# Try it
All records must be quoted exactly. Omit the pictures.

[[ Input open ]]

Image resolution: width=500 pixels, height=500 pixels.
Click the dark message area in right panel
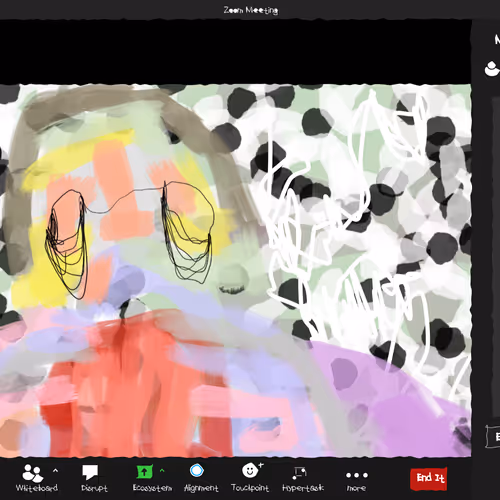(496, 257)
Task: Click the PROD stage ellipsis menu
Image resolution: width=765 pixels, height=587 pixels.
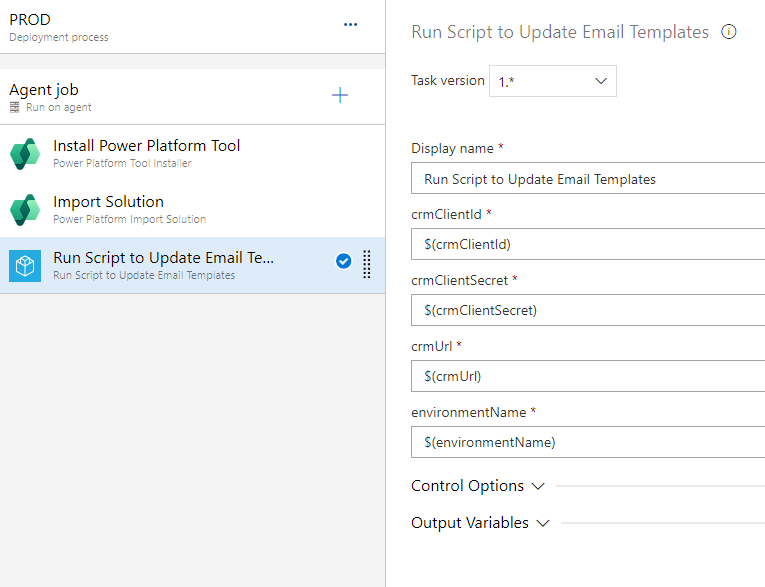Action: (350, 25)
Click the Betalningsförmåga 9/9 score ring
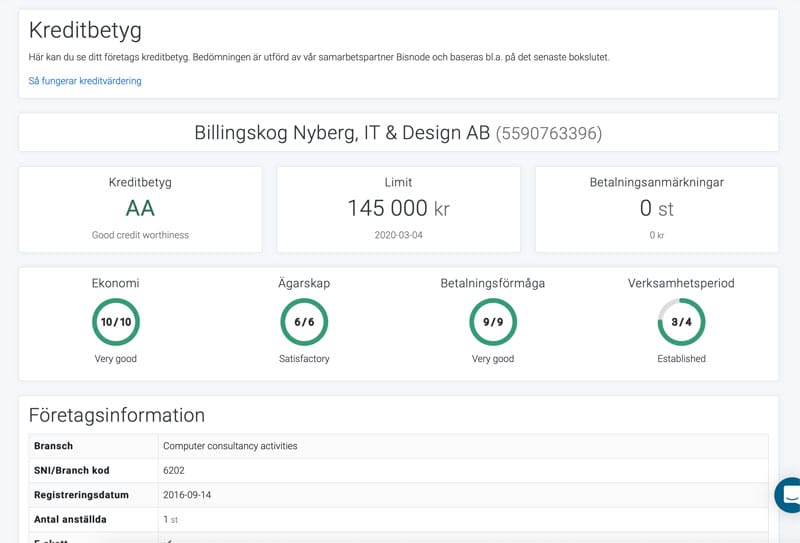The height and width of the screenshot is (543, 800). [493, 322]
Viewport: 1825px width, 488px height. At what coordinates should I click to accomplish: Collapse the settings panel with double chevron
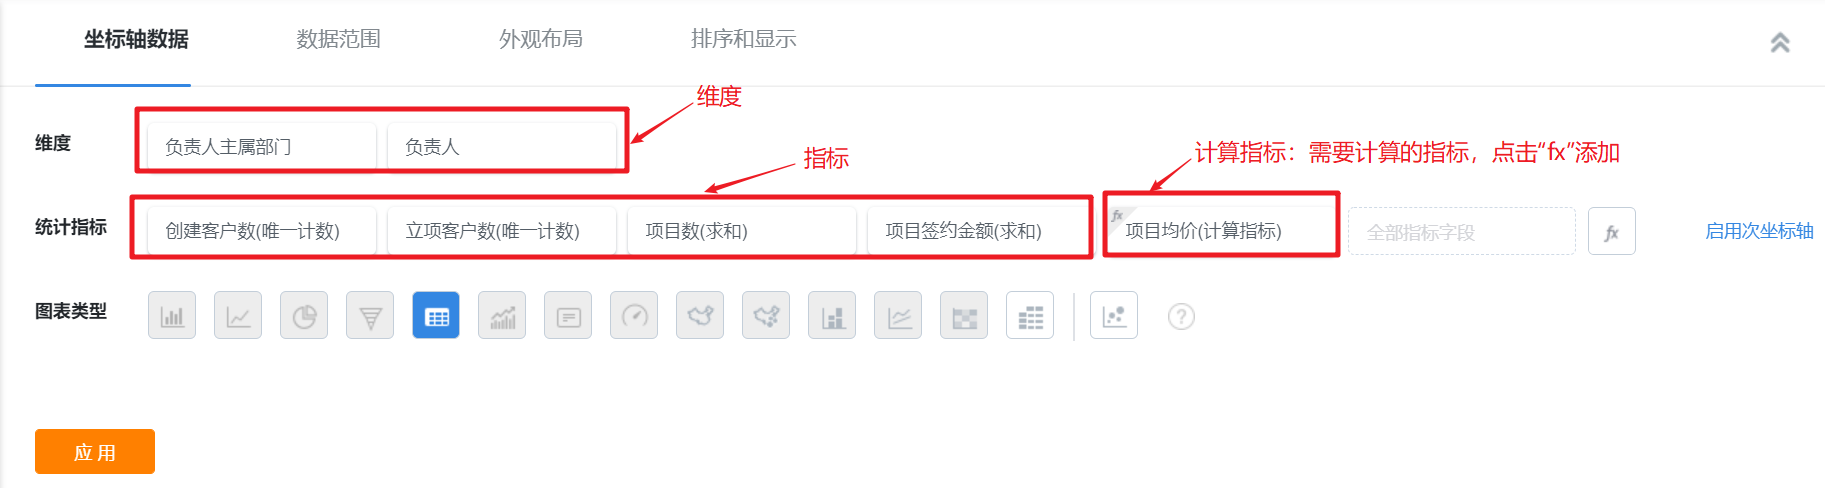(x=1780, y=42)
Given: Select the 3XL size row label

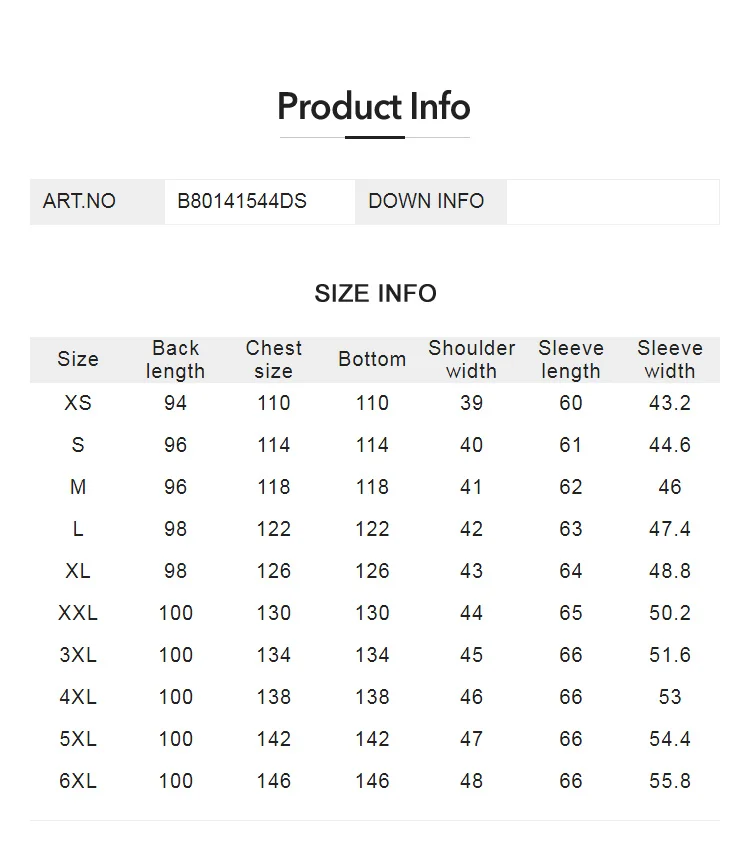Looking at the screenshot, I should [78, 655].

[[ Input closed ]]

# Response area
Image resolution: width=500 pixels, height=500 pixels.
Click the dark message area in right panel
(496, 257)
Task: Click the PROD stage ellipsis menu
Image resolution: width=765 pixels, height=587 pixels.
Action: (350, 25)
Click the Betalningsförmåga 9/9 score ring
The height and width of the screenshot is (543, 800). [493, 322]
Viewport: 1825px width, 488px height. At what coordinates should I click to accomplish: Collapse the settings panel with double chevron
(x=1780, y=42)
Given: Select the 3XL size row label

Looking at the screenshot, I should [78, 655].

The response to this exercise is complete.